Task to carry out
What is needed is the number of lines in the data below that include "computer", stated by itself.

Dataset items
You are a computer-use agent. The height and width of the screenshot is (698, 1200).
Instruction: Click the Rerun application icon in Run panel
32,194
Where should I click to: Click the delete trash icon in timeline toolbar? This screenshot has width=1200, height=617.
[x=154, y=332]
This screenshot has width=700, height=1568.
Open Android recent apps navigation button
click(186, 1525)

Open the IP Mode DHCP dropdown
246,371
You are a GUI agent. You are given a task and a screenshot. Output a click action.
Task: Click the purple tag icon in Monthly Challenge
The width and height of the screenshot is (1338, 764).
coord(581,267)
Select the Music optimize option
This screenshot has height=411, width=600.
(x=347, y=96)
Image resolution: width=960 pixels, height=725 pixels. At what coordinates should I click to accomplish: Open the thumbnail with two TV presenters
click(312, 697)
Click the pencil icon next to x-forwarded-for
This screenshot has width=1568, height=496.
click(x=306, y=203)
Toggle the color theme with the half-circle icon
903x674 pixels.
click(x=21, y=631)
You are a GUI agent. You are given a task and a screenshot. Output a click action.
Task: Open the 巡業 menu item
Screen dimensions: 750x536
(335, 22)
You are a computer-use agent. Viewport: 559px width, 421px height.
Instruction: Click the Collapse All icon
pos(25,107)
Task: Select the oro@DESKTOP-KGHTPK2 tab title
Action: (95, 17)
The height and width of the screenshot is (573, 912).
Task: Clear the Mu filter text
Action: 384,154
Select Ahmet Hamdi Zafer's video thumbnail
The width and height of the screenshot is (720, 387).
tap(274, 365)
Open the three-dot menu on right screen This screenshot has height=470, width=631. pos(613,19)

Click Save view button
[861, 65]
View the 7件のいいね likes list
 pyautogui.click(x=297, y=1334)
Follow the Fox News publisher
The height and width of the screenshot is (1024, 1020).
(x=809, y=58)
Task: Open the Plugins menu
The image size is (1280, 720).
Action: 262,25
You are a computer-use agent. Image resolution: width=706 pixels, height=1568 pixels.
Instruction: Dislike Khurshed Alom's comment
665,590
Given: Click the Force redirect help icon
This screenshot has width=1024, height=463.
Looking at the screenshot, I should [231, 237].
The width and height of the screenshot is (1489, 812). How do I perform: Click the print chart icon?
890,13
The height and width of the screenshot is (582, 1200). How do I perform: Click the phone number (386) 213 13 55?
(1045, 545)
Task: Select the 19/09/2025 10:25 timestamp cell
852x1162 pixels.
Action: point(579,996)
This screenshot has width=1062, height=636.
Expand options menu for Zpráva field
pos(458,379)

Worked solution
3